Undervaccination becoming more common, associated with increased patient admission rates
2MM | On 22, Jan 2013Save this report
1. Undervaccination is an increasing trend among US children, with alternative vaccination schedules becoming more popular.
2. Compared to age-appropriately vaccinated children, undervaccinated children access outpatient care less but inpatient care more.
This study reveals that undervaccination is a growing trend among children in the US. This may partially due to the increasing popularity of alternative regimens which delay scheduled vaccinations. The public health implications of these alternative regimens remain unclear, but the results of this large observational study suggest that children who are undervaccinated have different patterns of health care utilization than children who received age-appropriate vaccines. Due to the observational nature of the study, it is not possible to conclude that undervaccination causes the higher inpatient admission rates or lower outpatient utilization rates demonstrated in undervaccinated children. The diversity of children who are undervaccinated (ranging from those who experienced barriers to access care to those whose parents opted for an alternative vaccination regimen) also limits the conclusions that may be drawn from the study. However, the lower rates of outpatient visits among undervaccinated children does highlight an important barrier to studying the safety of alternative vaccination schedules.
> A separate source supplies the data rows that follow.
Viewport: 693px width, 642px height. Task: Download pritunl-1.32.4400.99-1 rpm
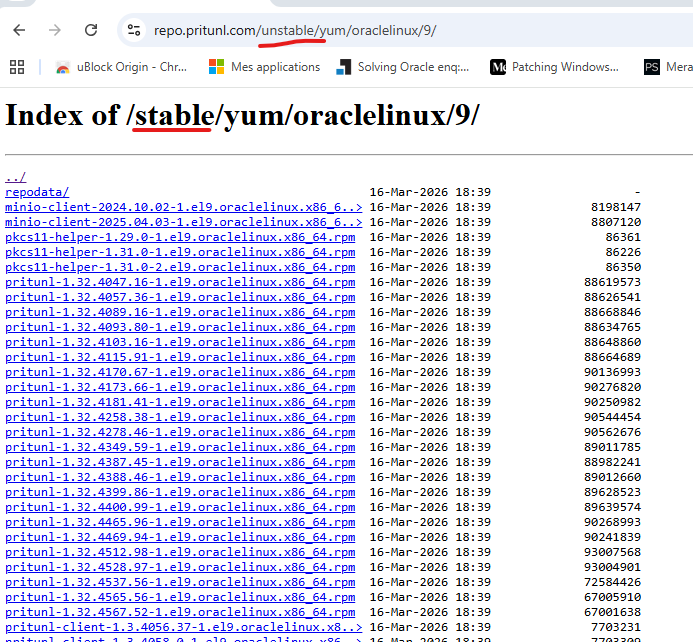[x=180, y=507]
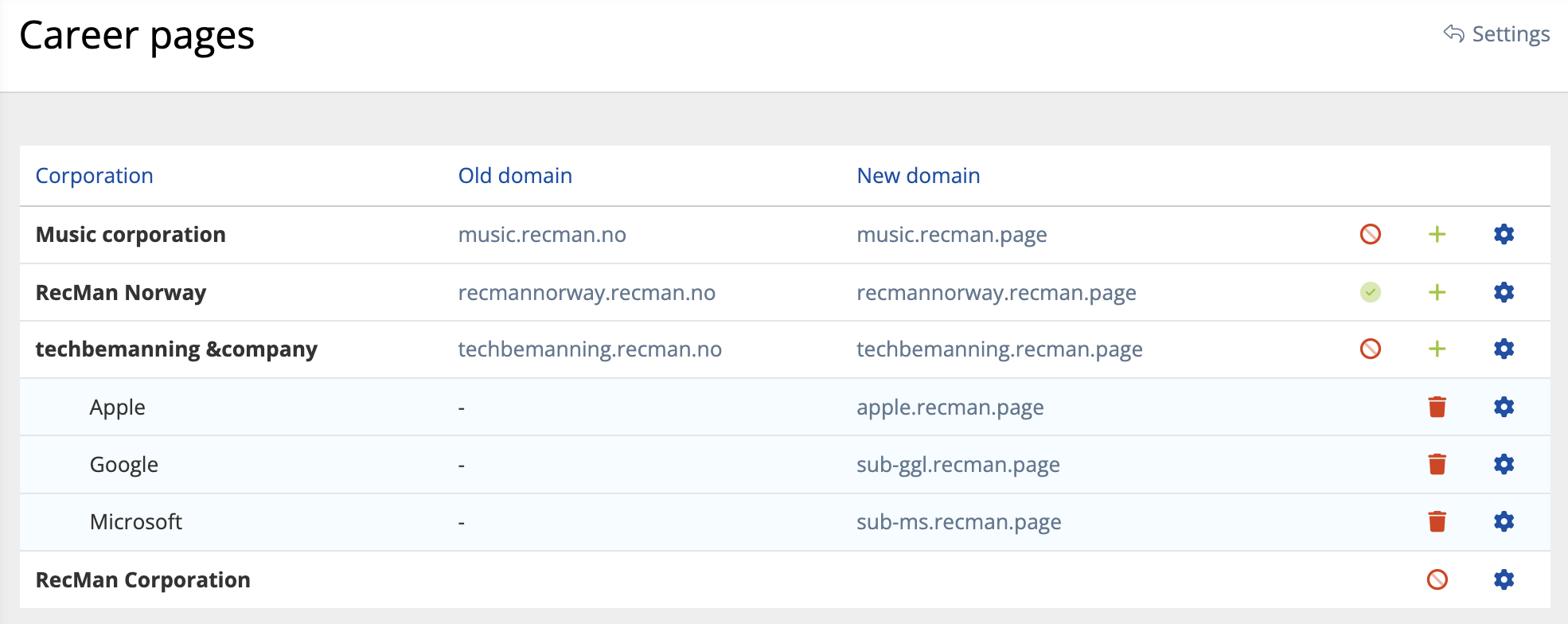Open gear settings for Microsoft row
This screenshot has width=1568, height=624.
[1504, 521]
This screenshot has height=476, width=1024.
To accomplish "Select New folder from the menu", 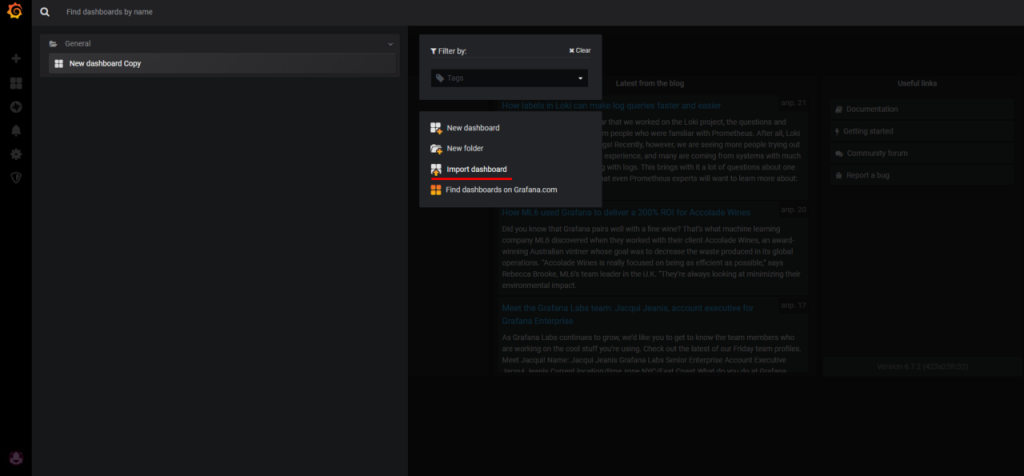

This [retrospective matched cohort] study identified children born between 2004 and 2008 who were undervaccinated at eight managed care organizations, and created two matched cohorts: one with children undervaccinated for any reason and one with children undervaccinated because of parental choice. The health care utilization rates of these cohorts were compared to age-matched controls who were age-appropriately vaccinated. The study found that 48% of children born in the study period were undervaccinated, and 13% of these cases were due to parental choice. Overall, undervaccinated children access inpatient care at significantly higher rates and outpatient care at lower rates; though, among the subset of children who are undervaccinated due to parental choice, inpatient admission rates were not appreciably different from children who were age-appropriately vaccinated.